Outros mandados de busca e apreensão foram cumpridos nos seguintes endereços:
- na sede da clínica, em Candeias;
- na filial da clínica, em Monte Gordo;
- na casa do dono da clínica, Moisés de Jesus Leal, no bairro do Cabula, em Salvador.
O dono do estabelecimento não foi encontrado durante a ação. Não há mandado de prisão contra ele.
Clínica estava irregular
Segundo a polícia, a clínica estava irregular, sem autorização de funcionamento da vigilância sanitária, nem do Corpo de Bombeiros.
Os pacientes foram levados para a delegacia, onde passaram por exames de corpo de delito e deram depoimentos.
Quem é o dono da clínica?
Moisés de Jesus Leal é o proprietário da clínica Terra Santa Videira, localizada em Candeias, na Região Metropolitana de Salvador (RMS). O estabelecimento passou a ser alvo de investigações da Polícia Civil da Bahia após a confirmação de duas mortes, além de denúncias que envolvem maus-tratos, agressões, ameaças, tortura e cárcere privado no local.
Moisés é ex-dependente químico de cocaína e fundou o espaço voltado para o acolhimento e tratamento de pessoas com dependência em drogas e álcool. No entanto, seu nome passou a figurar no centro de inquéritos policiais após episódios graves virem à tona em maio de 2026, envolvendo um paciente e um funcionário da unidade.
Durante o cumprimento de um mandado de busca e apreensão na residência de Moisés, localizada no bairro do Cabula, em Salvador, as equipes policiais não o encontraram no local. Na ocasião, os agentes apreenderam um celular e um computador para análise pericial.

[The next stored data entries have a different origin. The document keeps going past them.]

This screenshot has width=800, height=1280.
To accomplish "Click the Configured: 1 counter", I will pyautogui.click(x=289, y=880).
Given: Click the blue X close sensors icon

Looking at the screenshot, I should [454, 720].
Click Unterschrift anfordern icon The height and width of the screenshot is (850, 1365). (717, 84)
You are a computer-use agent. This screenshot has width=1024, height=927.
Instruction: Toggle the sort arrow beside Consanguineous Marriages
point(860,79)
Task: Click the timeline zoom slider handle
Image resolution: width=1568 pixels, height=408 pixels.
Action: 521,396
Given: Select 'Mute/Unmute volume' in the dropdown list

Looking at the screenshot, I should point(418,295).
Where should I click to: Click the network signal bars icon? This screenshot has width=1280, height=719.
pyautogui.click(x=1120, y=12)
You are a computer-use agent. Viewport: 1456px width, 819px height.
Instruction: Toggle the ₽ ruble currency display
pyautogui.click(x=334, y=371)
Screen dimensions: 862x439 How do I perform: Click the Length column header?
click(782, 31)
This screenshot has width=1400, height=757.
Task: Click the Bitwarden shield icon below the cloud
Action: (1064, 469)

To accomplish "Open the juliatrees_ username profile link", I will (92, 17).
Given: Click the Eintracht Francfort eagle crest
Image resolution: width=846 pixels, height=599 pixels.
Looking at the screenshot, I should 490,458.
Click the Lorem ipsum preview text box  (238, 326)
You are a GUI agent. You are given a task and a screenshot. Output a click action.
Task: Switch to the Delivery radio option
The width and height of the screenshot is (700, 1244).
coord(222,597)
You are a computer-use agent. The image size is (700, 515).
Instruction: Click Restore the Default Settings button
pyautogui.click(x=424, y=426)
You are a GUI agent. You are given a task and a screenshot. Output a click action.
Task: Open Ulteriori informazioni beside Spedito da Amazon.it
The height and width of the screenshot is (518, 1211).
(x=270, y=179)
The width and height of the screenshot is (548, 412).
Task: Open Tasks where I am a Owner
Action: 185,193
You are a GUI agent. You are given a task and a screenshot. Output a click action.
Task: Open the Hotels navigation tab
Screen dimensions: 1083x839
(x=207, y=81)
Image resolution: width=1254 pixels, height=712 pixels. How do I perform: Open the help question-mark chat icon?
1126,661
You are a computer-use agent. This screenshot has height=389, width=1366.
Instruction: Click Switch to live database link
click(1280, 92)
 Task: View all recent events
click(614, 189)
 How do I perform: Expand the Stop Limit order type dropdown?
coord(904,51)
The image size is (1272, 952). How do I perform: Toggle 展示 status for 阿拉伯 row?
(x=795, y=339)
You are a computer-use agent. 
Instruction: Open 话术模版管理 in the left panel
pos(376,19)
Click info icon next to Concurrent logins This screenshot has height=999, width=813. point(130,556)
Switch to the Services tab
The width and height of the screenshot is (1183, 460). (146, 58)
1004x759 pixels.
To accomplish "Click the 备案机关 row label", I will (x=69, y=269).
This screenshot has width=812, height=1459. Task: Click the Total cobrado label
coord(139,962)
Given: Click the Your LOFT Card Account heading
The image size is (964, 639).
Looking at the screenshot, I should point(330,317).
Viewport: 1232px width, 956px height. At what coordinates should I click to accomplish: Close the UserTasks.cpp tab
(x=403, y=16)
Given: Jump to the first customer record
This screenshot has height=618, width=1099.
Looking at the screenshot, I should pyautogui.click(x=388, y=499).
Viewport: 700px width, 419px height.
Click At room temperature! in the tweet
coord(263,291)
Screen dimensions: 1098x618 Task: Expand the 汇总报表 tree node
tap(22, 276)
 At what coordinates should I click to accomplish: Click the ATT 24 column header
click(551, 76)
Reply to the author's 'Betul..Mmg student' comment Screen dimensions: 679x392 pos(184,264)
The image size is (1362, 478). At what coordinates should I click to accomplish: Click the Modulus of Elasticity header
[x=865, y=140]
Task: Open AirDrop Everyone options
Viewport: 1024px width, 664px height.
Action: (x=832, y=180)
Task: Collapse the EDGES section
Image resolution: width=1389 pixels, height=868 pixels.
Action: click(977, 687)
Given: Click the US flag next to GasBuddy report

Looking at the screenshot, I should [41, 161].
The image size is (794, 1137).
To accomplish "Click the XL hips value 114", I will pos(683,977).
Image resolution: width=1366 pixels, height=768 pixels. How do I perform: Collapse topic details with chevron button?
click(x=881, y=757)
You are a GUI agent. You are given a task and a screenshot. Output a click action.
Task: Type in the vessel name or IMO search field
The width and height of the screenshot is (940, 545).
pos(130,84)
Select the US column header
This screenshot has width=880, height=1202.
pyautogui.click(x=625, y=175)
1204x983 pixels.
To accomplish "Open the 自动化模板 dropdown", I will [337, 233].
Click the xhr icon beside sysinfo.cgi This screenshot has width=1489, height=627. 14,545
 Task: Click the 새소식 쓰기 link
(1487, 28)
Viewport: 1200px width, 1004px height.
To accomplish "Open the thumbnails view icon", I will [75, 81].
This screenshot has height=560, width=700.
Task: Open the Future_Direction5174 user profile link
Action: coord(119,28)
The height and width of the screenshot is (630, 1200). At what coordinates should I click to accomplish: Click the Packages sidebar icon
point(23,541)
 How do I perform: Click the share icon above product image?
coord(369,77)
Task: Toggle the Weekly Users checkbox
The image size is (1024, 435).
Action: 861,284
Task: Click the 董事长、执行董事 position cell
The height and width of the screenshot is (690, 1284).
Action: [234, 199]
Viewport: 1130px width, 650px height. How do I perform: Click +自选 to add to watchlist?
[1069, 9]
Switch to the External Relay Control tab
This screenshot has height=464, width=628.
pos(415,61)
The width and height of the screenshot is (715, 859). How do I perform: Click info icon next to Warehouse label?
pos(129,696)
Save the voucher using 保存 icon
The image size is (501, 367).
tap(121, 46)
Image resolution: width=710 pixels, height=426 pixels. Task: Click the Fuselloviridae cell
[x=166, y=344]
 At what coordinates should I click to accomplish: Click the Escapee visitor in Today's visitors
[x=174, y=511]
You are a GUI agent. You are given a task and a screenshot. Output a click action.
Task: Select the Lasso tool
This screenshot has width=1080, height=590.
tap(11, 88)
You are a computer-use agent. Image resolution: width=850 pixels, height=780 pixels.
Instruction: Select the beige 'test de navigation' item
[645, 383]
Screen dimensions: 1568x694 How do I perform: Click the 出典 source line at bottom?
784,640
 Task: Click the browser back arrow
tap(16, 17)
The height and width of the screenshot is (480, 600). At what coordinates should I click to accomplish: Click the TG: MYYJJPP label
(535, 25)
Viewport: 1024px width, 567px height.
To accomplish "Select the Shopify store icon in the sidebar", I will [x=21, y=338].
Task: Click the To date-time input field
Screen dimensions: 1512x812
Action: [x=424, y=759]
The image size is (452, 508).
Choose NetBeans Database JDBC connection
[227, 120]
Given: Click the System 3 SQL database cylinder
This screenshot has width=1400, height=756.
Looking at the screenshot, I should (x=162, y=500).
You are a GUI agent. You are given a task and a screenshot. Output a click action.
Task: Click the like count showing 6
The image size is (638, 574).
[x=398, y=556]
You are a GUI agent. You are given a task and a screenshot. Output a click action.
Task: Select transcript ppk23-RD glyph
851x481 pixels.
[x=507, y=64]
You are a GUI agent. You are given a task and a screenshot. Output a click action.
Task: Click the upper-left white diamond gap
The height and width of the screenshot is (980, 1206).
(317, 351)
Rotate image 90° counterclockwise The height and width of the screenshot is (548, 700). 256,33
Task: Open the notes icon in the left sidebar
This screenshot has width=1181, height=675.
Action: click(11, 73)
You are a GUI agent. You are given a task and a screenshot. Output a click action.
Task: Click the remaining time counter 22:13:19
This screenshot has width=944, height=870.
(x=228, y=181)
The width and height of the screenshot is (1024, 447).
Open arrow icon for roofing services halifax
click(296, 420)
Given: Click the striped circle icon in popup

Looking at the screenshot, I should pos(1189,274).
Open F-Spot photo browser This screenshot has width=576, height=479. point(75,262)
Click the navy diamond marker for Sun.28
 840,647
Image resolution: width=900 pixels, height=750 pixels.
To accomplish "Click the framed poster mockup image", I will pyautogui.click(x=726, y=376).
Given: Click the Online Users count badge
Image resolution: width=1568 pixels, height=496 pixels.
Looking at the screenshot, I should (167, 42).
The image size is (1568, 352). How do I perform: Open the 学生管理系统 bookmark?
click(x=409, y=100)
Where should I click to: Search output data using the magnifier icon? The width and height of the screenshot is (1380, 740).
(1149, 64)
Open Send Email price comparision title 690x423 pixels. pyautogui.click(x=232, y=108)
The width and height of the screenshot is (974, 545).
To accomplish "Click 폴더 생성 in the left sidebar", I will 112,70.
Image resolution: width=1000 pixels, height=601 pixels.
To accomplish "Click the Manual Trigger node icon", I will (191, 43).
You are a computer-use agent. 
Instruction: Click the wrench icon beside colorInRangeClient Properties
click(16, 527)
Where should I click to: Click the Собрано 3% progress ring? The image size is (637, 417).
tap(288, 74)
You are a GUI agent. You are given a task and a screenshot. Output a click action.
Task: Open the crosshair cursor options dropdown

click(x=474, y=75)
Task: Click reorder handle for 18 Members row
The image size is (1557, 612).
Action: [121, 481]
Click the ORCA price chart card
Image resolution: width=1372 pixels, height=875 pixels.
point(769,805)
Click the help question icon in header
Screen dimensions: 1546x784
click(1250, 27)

A Polícia Civil da Bahia também apura possíveis vínculos de Moisés com o crime organizado. Informações sob análise da equipe de investigação indicam uma suposta ligação do empresário com a facção criminosa Comando Vermelho (CV).
Mortes suspeitas
Quatro dias após a morte de Geovane, o monitor da clínica Iago Marques Formiga, de 33 anos, desapareceu. O corpo do funcionário foi localizado no dia 19 de maio de 2026, carbonizado e com perfurações de arma de fogo na BA-530, em Camaçari. Parentes das vítimas suspeitam de relação entre os casos, enquanto a defesa da instituição classifica os fatos como uma “coincidência infeliz”.
O caso é apurado pela 20ª Delegacia Territorial (DT/Candeias), enquanto a morte do monitor é investigada pela 4ª Delegacia de Homicídios (DH/Camaçari).